How can you defend against AI supply-chain attacks? What are the risks? Today I’m going to cover what we can learn from the left-pad incident and how making a copy of the models you depend on can make your products more resilient.

The left-pad incident

Back in 2016, the Node.js ecosystem had one main software repository: NPM (node package manager). Developers can take projects written in JavaScript and publish them on NPM so other developers can build on top of them. Importantly, when you publish a package on NPM, you give it a name. Companies that have trademarks generally want to protect them from misuse. One of the ways corporations like to protect their trademarks is by owning any names matching them on package management repositories.

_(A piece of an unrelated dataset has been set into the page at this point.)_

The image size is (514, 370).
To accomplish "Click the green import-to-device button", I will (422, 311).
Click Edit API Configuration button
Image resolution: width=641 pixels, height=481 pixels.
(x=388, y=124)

At some point in 2016, someone working for the messenger app Kik noticed that there was an NPM package named kik. Kik wanted to take over the NPM package name and unsuccessfully attempted to negotiate with the owner of that name. The negotiations failed and Kik contacted the NPM team to get ownership via NPM’s trademark protection policy.

The owner of the package kik had their package name taken away. In an act of protest, they deleted all 250+ packages they maintained off of NPM. Among those packages was a seemingly insignificant one named left-pad. It was only 11 lines of code, and it allowed you to indent a string.

In most other ecosystems, this kind of functionality is usually part of the standard library, but JavaScript didn’t have this at the time. By total accident, left-pad was one of the most depended upon packages in the entire JavaScript ecosystem. Nearly every project using JavaScript at the time either depended on left-pad indirectly or used a tool that depended on left-pad.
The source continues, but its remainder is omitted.